There are many ways to begin accepting yourself just as you are. Patapia recommends speaking to yourself with compassion and kindness, practising gratitude, repeating positive affirmations and making a list of everything you like about your appearance and personality.

Set self-care goals

Challenging our bodies with realistic goals can give us a deeper appreciation for what they can do. After all, few things taste sweeter than smashing a health and fitness target or achieving something you previously thought your body could not do.

Whether it’s setting a personal best for a 5k run or adding weight to your squat, Patapia says the key is to be realistic with your goals and to celebrate your wins. Doing so can build better body image.
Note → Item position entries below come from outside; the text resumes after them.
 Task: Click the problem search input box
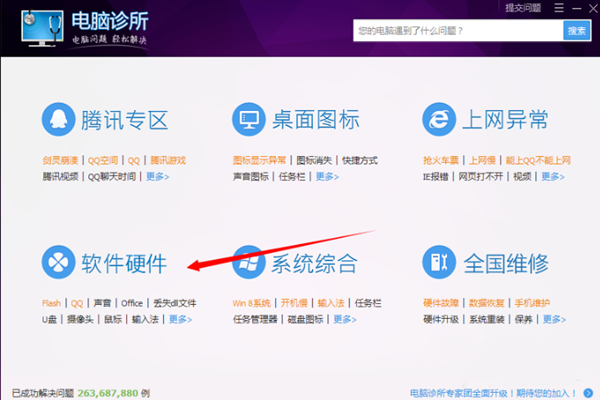456,31
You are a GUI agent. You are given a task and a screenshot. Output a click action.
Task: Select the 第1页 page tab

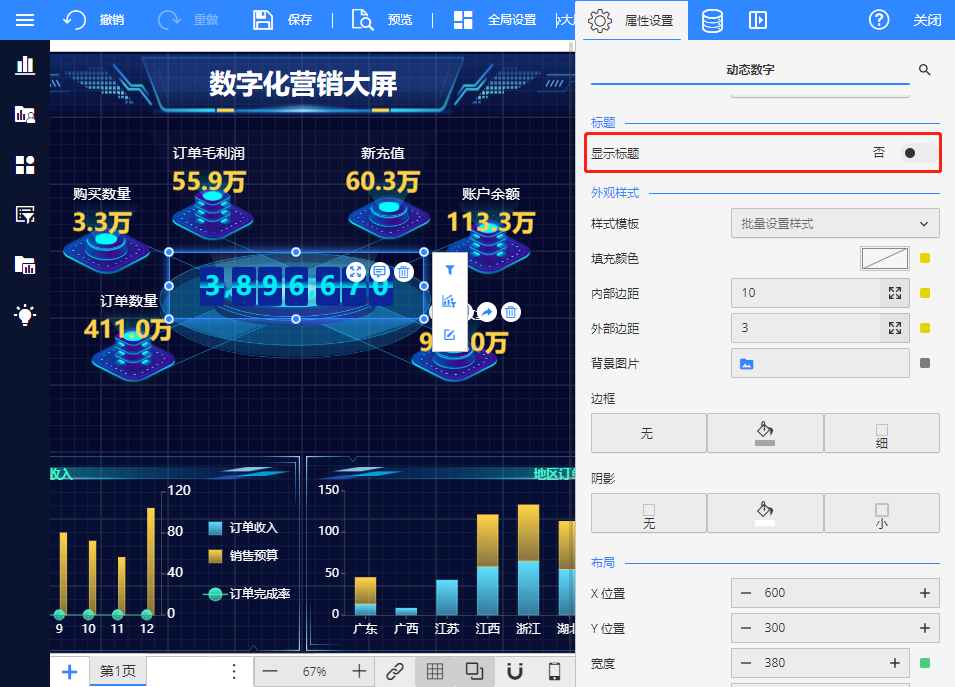coord(117,671)
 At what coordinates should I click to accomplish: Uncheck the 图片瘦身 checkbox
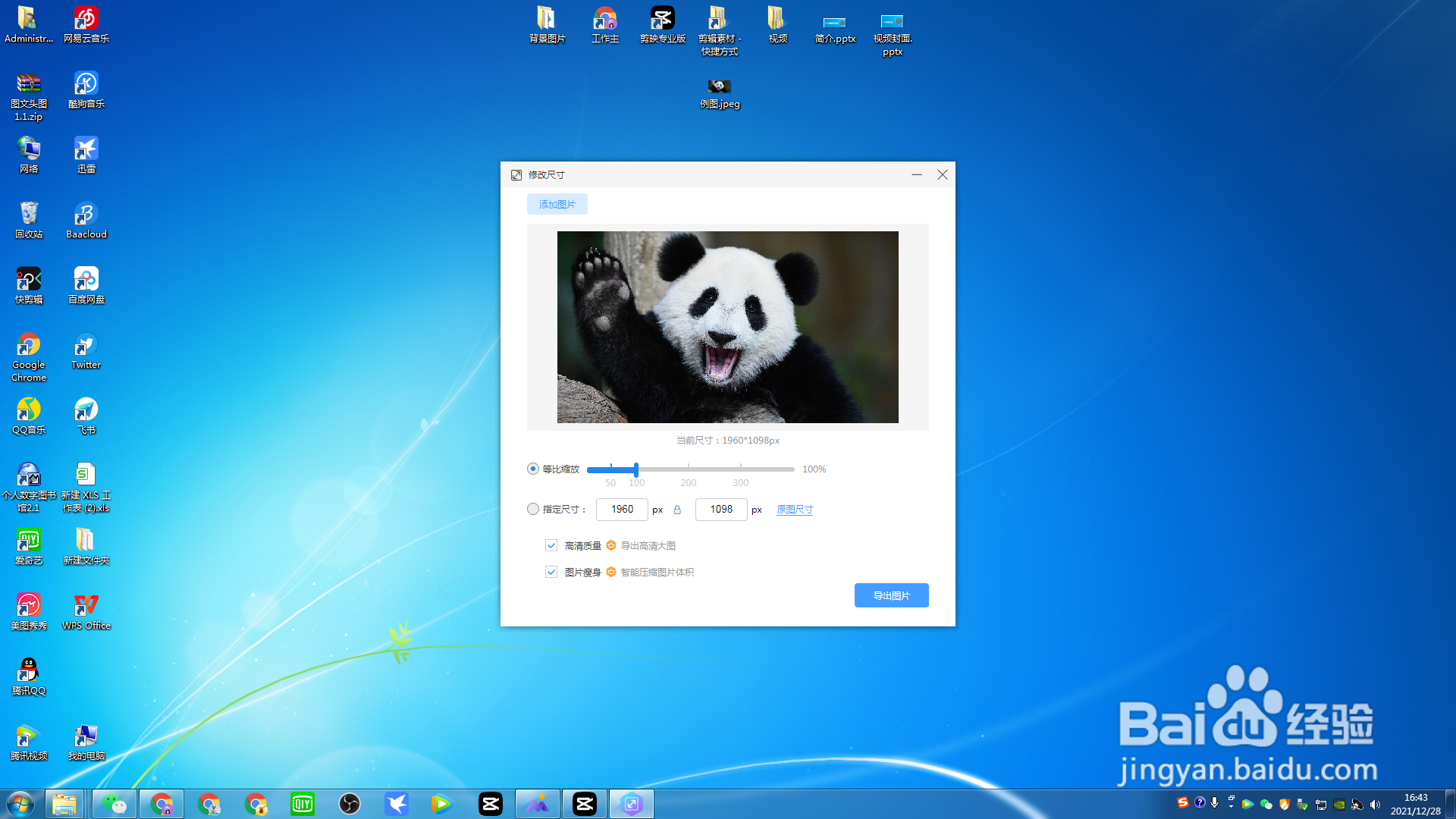(551, 572)

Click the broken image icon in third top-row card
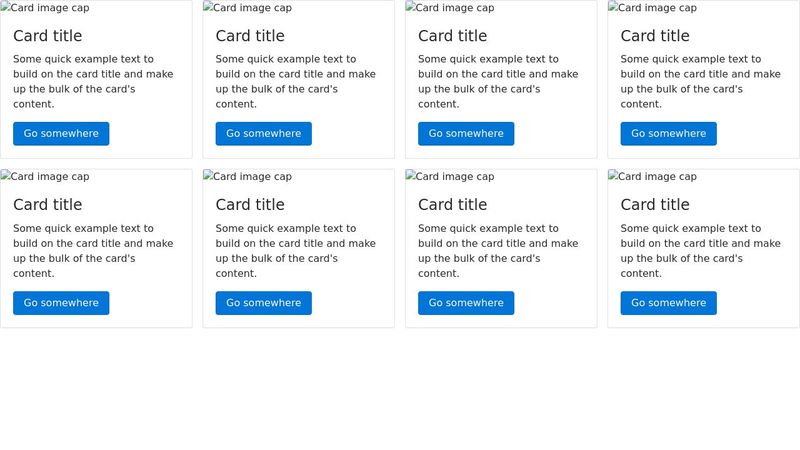(x=410, y=7)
Remember future generations

Developing a more loving relationship with our bodies isn’t just about us, but the generation that comes after, and, if you have daughters or other little ones in your life, you may be conscious of setting the right example. Patapia says: “Reinforcing the concept that they are unconditionally loved and accepted will help them cultivate the courage to be imperfect shamelessly and as such feel worthy for who they are and not how they look.”

Anupa advises focusing attention away from appearance and giving children nonappearance- based compliments. She also says to be mindful of the language you use when talking about bodies around kids. By and large, though, she says, the most important thing you can do is lead by example, and that starts by having a loving relationship with your own body.

It can be easy to defer body confidence. We might tell ourselves we’ll be happier when we lose a few pounds, tone our tummy, or minimise our stretch marks, but true body confidence is free of conditions. It’s about being comfortable in the skin you’re in now – and knowing that no matter how it changes, your body is still worthy of respect and appreciation.

Activities to boost positive self-talk

If that inner critic gets too loud, there are some simple ways to shut her down and instead nurture a more positive inner voice. Certified health and life coach and founder of the Mindful Eyes Movement method ( Rochelle Knowles recommends getting in the habit of giving yourself a pep talk each day. “Every morning, look in the mirror at your beautiful face and body and speak aloud all the qualities you love about yourself. I also encourage my clients to finish with ‘I love you’ until they really mean it.” Or, try writing a love letter to yourself, as Camilla Sacre- Dallerup, author of It’s Not You, It’s Me (£9.99, Watkins) suggests: “Mention as many nice things you can think of about yourself and really allow yourself to feel each word. Another example is to write how proud you are of yourself for handling a situation in the way you did. You can read your letter back to yourself if you want to. This experience is for you, so make it an act of self-love.”